We already know the result for the exponential sequence. Since $2^z=e^{\ln 2^z}=e^{z\ln2}$, we have to substitute $z=z\ln 2$ in the formula from the book. We get

$$2^z=\sum_{k \ge 0} \frac{\ln^k 2}{k!}z^k.$$

Expansion of $ze^z$

We just need to multiply each term on the RHS of the expansion of $e^z$ with $z$. This gives

$$ze^z=\sum_{k \ge 1}\frac{z^k}{(k-1)!}.$$

Exercise 3.26 🌟

This exercise introduces the general Leibniz rule for computing the $n$th derivative of the product of two functions.

Let’s develop some intuition about the stated recurrence for coefficients. Tools are excellent in performing exploratory tasks like this. Issuing taylor series 1/(1-az-bz^2) in WolframAlpha gives us the terms of the expansion:

$$1 + a z + (a^2 + b)z^2 + (a^3 + 2 a b) z^3+ (a^4 + 3 a^2 b + b^2)z^4 + (a^5 + 4 a^3 b + 3 a b^2)z^5 + \dots$$

Let $c_n$ denote the $n$th coefficient.

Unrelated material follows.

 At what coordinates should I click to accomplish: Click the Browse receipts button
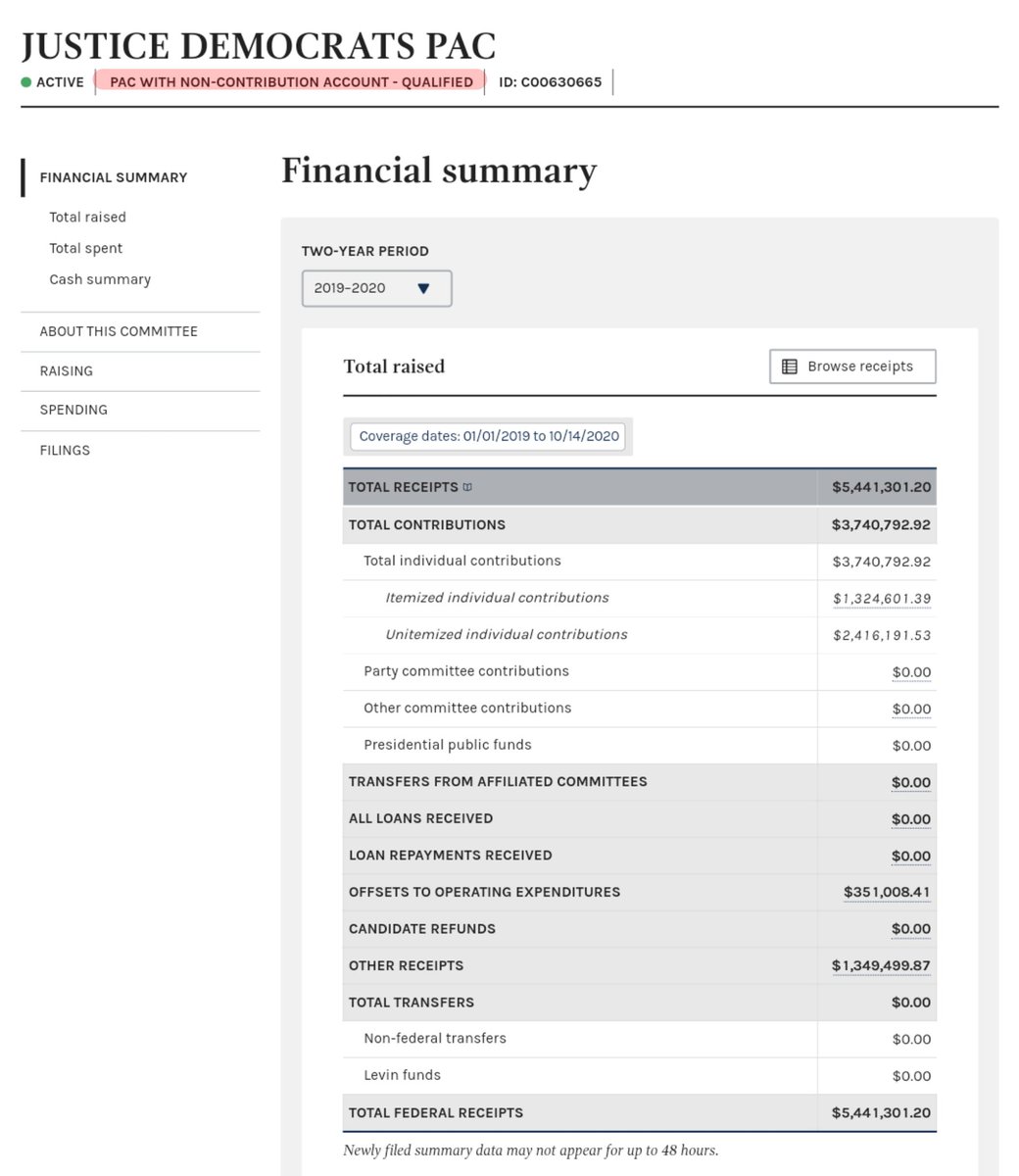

It seems to satisfy a second-order linear recurrence with constant coefficients

$$c_n=ac_{n-1}+bc_{n-2} \space\space\space\space \text{ for $n>1$ with $c_0=1$ and $c_1=a$.}$$

Now, we have to show that this holds for all $n>1$. Let $f(z) = (1 - az - bz^2)^{-1}$, so that

$$c_n = \frac{f^{(n)}(0)}{n!}.$$

We aim to establish relationship between the derivatives $f^{(n)}(0)$, $f^{(n-1)}(0)$ and $f^{(n-2)}(0)$. Let’s rewrite our original expression as

$$f(z)\underbrace{ (1 - az - bz^2)}_{g(z)}=1.$$

Notice that since $g(z)$ is a polynomial of degree 2, its derivatives vanish for $n>2$:

$$\begin{align*} g^{(0)}(z) &= 1 - az - bz^2 \\ g^{(1)}(z) &= -a - 2bz \\ g^{(2)}(z) &= -2b \\ g^{(n)}(z) &= 0 && \text{(for all $n \ge 3$)}. \end{align*}$$

Differentiating the equation $f(z)g(z) = 1$ $n$ times (where $n \ge 2$) gives:

$$\binom{n}{0} f^{(n)}(z) g^{(0)}(z) + \binom{n}{1} f^{(n-1)}(z) g^{(1)}(z) + \binom{n}{2} f^{(n-2)}(z) g^{(2)}(z) = 0.$$

Now we evaluate the differentiated equation above at $z=0$. This gives

$$\begin{align*} f^{(n)}(0) - a \cdot n \cdot f^{(n-1)}(0) - b \cdot n(n-1) \cdot f^{(n-2)}(0) &= 0 \\ \underbrace{\frac{f^{(n)}(0)}{n!}}_{c_n}- a \underbrace{\frac{f^{(n-1)}(0)}{(n-1)!}}_{c_{n-1}}-b \underbrace{\frac{f^{(n-2)}(0)}{(n-2)!}}_{c_{n-2}} &=0 && \text{(dividing by $n!$)} \end{align*}$$

This concludes the proof about the recurrence relation for coefficients.

Exercise 3.27

As in the previous exercise, we rely on the general Leibniz rule. Our starting point is

$$H(z)=\underbrace{\frac{1}{1-z}}_{f(z)} \cdot \underbrace{\ln\frac{1}{1-z}}_{g(z)}.$$

We have to find $c_n=H^{(n)}(0)/n!$. Notice that $g'(z)=f(z) \implies g^{(n-1)}(0)=f^{(n)}(0)$. We also know from the book that the $k$th derivative of $f(z)$ is $k!(1-z)^{-k-1}$. Consequently, $f^{(k)}(0)=k!$. Finally, $g^{(0)}(0)=g(0)=0$, so the summation in the Leibniz rule starts at index $k=1$. Combining all these facts, we have

$$\begin{align*} n! \cdot c_n &= \sum_{1 \le k \le n} \binom{n}{k} f^{(n-k)}(0)g^{(k)}(0) \\ &= \sum_{1 \le k \le n} \binom{n}{k} f^{(n-k)}(0)f^{(k-1)}(0) \\ &= \sum_{1 \le k \le n} \frac{n!}{k!(n-k)!} \cdot (n-k)!(k-1)! \\ &= \sum_{1 \le k \le n} \frac{n!}{k} \\ &\therefore \boxed{c_n = \sum_{1 \le k \le n} \frac{1}{k} = H_n}. \end{align*}$$

Exercise 3.28 🌟

This exercise introduces lots of novelties and derives an expansion of an important generating function.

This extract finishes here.